Performance

In this section I run a few simple test programs to get a feel for the run-time cost of the elements of SML/NJ programs. In the basic performance section I look at simple loops and memory allocation. After that I look at the cost of CML operations such as message passing and thread creation.

The times that I measure are wall time because I can get finer resolution on my Linux system. The CPU timers in the SML/NJ Timer module have 10 millisecond resolution from the kernel's internal timing. As long as the system is idle while running the programs the two times should be similar enough.

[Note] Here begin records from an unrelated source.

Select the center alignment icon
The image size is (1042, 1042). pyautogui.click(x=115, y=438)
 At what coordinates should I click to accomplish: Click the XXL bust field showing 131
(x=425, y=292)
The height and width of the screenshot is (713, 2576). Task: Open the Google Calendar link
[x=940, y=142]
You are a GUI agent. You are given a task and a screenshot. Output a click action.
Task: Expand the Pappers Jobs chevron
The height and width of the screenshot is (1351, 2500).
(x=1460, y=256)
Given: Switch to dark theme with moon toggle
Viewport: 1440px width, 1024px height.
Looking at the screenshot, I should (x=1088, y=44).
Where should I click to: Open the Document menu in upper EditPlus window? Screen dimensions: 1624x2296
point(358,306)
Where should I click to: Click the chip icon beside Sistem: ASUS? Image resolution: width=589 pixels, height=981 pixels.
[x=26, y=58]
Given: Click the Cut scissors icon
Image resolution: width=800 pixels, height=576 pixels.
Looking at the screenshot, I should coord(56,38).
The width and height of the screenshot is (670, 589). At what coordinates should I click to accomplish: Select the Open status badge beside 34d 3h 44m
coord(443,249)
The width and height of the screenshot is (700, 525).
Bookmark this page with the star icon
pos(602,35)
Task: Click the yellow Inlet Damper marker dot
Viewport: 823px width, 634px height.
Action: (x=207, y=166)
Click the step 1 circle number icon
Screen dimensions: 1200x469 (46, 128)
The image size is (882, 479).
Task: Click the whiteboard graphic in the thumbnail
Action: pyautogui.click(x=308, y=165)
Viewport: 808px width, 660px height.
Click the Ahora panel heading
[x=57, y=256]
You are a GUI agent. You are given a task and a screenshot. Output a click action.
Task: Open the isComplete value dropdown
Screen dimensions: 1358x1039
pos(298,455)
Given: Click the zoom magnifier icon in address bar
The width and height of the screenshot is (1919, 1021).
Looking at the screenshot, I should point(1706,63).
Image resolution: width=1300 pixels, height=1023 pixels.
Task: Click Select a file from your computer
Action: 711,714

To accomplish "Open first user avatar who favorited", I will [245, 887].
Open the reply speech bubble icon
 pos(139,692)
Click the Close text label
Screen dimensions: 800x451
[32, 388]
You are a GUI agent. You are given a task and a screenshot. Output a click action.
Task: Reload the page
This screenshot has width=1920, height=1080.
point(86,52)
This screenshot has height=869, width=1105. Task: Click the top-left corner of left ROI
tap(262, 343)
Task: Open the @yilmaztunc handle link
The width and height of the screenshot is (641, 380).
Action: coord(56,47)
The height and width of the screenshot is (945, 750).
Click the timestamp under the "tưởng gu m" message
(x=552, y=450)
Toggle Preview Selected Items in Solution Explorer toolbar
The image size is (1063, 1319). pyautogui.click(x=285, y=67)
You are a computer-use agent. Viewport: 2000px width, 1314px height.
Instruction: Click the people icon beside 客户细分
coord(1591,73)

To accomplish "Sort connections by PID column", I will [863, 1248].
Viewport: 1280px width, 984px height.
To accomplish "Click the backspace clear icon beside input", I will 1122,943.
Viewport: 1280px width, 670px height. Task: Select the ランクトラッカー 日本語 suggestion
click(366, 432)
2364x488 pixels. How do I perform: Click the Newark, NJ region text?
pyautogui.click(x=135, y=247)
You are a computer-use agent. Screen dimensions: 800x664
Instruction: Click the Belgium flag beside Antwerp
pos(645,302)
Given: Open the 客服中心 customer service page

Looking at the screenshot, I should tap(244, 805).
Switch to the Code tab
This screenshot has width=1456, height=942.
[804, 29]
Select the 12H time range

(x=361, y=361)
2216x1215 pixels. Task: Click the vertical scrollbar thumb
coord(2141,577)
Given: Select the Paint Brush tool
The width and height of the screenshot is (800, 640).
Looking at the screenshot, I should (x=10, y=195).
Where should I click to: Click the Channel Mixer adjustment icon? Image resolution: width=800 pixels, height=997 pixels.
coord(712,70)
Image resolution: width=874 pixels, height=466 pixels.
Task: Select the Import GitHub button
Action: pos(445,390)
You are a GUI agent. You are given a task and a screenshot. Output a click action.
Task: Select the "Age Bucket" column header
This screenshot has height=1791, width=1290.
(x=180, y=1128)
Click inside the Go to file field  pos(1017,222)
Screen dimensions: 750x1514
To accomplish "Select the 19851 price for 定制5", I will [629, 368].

These tests are run on a 1GHz Athlon system running the Linux 2.2.19 kernel. There is 256MB of PC133 memory.

Basic SML/NJ Performance

The tests I describe in this section cover some of the basic code examples to give you a feel for how fast SML/NJ runs. Remember that SML/NJ compiles direct to machine language. It's not some interpreted toy. I compare the speed to similar C code. The test programs are called speed.sml and cspeed.c. The figures are execution times (wall time) averaged over five runs on a quiet system. The C program is compiled with Gcc 2.96 using just the basic optimisation "cc -O".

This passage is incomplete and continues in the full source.